#### DATA

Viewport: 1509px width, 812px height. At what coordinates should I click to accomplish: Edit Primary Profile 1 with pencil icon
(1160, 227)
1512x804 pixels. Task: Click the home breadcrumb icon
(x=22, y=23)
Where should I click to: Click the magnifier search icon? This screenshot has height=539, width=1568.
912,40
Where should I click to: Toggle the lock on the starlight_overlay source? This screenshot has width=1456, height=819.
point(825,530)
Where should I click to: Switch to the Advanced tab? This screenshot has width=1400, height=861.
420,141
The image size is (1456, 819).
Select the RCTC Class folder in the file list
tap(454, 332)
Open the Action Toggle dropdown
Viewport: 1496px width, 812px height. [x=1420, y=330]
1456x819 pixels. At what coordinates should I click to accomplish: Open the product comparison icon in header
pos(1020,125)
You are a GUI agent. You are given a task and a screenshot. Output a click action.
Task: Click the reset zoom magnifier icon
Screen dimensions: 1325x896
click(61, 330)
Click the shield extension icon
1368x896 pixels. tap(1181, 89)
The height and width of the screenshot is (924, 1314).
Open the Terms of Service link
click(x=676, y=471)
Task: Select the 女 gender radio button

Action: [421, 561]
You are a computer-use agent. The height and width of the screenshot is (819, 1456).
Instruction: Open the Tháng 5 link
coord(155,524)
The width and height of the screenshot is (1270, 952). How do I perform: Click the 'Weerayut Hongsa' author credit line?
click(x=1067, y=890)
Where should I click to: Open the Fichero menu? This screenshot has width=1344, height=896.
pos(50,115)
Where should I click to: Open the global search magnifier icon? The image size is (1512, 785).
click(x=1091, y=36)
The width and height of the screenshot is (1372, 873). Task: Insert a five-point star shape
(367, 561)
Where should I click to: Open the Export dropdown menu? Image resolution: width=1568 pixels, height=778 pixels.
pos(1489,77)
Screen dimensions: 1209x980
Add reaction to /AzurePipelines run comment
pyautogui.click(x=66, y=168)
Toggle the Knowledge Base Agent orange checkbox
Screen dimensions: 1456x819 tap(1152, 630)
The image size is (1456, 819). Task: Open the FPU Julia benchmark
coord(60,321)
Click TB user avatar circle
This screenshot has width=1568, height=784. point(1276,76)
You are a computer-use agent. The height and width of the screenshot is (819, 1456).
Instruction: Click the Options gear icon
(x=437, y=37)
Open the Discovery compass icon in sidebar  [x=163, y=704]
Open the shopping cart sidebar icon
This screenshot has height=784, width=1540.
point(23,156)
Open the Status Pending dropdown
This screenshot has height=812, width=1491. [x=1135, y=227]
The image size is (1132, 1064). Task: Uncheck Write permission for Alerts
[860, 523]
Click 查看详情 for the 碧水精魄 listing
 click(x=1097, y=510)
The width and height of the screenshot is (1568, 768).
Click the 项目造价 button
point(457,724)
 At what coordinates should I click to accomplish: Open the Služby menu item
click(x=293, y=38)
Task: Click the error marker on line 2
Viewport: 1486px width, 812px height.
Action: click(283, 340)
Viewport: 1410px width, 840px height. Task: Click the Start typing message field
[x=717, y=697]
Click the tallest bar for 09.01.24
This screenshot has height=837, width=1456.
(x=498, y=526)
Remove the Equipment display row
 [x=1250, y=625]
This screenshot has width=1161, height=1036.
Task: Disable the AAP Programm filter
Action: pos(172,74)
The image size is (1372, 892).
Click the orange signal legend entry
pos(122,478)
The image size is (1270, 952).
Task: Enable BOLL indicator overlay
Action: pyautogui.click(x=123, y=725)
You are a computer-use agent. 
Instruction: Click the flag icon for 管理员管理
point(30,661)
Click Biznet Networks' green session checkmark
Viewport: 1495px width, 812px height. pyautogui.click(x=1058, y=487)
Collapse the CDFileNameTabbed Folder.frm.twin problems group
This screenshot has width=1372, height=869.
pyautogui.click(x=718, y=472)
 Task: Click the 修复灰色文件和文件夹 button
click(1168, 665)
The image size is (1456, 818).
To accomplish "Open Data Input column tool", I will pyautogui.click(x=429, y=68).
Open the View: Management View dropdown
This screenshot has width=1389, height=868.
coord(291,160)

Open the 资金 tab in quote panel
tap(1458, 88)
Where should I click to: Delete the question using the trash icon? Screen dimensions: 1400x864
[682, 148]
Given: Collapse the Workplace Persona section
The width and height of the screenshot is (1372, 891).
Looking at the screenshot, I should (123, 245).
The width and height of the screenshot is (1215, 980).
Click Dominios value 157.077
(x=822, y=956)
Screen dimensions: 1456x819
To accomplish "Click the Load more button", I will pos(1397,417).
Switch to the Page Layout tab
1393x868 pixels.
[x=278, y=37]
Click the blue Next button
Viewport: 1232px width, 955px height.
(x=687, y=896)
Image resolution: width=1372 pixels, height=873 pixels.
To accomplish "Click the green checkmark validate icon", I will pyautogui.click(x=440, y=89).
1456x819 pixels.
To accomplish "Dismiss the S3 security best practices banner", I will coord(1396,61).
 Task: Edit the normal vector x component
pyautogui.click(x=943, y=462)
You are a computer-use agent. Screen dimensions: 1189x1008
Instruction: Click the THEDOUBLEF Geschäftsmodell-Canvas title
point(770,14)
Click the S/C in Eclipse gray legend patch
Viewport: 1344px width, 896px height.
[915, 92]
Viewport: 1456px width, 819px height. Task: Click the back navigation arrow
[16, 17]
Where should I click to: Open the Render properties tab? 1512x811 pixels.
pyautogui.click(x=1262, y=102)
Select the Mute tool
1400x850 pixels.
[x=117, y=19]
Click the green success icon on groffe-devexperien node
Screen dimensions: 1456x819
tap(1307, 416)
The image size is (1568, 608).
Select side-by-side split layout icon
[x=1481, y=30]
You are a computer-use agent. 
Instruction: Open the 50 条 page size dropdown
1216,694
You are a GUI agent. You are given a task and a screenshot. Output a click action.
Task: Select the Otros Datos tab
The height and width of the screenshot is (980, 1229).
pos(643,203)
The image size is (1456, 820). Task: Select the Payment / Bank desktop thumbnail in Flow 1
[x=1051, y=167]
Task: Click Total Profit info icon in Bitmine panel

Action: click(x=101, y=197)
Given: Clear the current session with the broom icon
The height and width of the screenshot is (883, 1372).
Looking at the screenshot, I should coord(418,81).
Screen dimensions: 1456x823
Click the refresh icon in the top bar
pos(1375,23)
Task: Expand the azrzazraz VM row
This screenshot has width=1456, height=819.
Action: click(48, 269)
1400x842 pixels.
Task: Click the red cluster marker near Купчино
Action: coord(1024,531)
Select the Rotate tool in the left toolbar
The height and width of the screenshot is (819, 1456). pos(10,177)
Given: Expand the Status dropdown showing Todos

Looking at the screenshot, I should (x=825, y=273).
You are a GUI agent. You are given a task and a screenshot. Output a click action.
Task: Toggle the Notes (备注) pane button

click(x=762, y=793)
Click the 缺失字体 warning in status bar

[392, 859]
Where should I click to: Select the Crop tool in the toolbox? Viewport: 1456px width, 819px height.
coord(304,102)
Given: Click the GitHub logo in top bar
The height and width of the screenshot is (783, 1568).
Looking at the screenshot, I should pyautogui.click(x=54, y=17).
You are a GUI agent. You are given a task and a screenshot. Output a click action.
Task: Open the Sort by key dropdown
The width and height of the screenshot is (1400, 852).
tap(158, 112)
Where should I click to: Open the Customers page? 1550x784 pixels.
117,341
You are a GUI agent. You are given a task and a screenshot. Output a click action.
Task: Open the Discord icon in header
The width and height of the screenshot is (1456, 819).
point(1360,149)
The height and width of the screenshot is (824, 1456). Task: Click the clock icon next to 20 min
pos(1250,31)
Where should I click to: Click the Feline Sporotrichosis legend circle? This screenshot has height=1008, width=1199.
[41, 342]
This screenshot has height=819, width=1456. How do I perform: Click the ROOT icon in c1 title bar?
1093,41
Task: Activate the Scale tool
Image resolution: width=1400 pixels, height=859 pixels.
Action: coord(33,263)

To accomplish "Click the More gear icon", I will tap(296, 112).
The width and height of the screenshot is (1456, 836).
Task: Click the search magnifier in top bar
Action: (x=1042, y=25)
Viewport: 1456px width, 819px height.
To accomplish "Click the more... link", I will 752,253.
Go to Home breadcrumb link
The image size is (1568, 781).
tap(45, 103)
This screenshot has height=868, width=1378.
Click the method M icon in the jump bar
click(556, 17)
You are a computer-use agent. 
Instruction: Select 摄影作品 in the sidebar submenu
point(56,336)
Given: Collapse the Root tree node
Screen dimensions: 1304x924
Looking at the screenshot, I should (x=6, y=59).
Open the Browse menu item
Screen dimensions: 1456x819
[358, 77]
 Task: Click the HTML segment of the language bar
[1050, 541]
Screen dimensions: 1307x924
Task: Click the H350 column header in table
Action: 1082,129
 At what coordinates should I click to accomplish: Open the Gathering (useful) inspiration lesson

#### TASK ITEM
Find every line above that contains the word "Collapse", and return each one.

#### OUTPUT OF THE TASK
Collapse the CDFileNameTabbed Folder.frm.twin problems group
Given: Collapse the Workplace Persona section
Given: Collapse the Root tree node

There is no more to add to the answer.